Elizabeth Arden Graham, shrewd careerist of paddock (Maine Chance Farm) and beauty parlor, observed: "Women and fine horses are much alike. It is strictly a matter of conformation."
Couturier Jacques Fath, in Dallas to accept a fashion prize from the Neiman-Marcus store, got all dressed up in native costume (Western-style plaid shirt by Jacques Fath, glass-studded white leather belt by Neiman-Marcus, blue denim britches by Sears, Roebuck). Concluding that the U.S. square dance is "wonderful, wonderful," he announced that Paris would hear of the sport just as soon as he got home.
Hither & Yon
Retired Politico James A. Farley, on a trip to Europe, dropped in at Castel Gandolfo for a call on Pope Pius XII.
Novelist Sinclair Lewis was off for Europe as "guide for a party of one": his brother, Dr. C. B. Lewis of St. Cloud, Minn., taking his first vacation in 46 years.
Eleanor Roosevelt paid a visit to the Little White House in Warm Springs, Ga., her first trip back since April 1945.
Winthrop Rockefeller was stuck with a $5 fine for doing 50 through The Bronx.
Greta Garbo, determined to be alone, fled from Rome to Ostia for a few days rest before starting work in Paris on her first film in eight years (Balzac's Duchesse de Langeais). When a cameraman caught her strolling the black sands without the protection of her usual droopy hat, she took to cover anyway (see cut).
Hearth & Home
Cinemactor Jimmy Stewart, 41, who gave up being Hollywood's Most Eligible Bachelor five weeks ago, retired from another fast-moving field. After his souped-up F51 won the Bendix Trophy at Cleveland this week, he announced that the ship was for sale: "I can't afford both a wife and a plane."

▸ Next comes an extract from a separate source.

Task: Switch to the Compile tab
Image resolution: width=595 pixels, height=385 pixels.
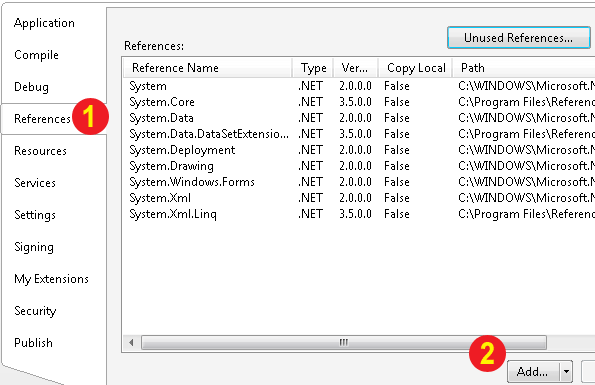Action: coord(36,55)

Mme. Henri Philippe Petain, wife of the old Marshal of Verdun and Vichy, now sharing his exile on the Ile d'Yeu, brushed aside rumors that her 93-year-old husband was so sick that he might not live out the winter. The old warrior still has "no complaints," she reported, but "he is eating his heart out with loneliness. He never sees anyone except me . . . He read the Churchill memoirs, but don't ask me what he said about them. Churchill is a great Englishman--but there, he is an Englishman, and that is all you can say."
Cinemactress Faye Emerson Roosevelt, third wife of Elliott for nearly five years, announced that she was getting a divorce just as soon as she finished work on her current movie, Guilty Bystander.
Mrs. Harold R. Medina, wife of the federal judge at the Communist trial in Manhattan, explained in part her husband's impressive endurance record: since the trial began last January they have not gone to a single party, movie or play, and to church only once (on Easter Sunday).
Said she: "After his terrific concentration on the trial all week--like walking a tightrope--the mere sustained effort of conversation fatigues Harold. He simply cannot spare his energy talking to people." For relaxation on weekends in Westhampton, N.Y., the judge has been rereading all of Dickens ("So far removed from the trial"), playing golf, billiards, and going out in his boat to watch the sailboat races.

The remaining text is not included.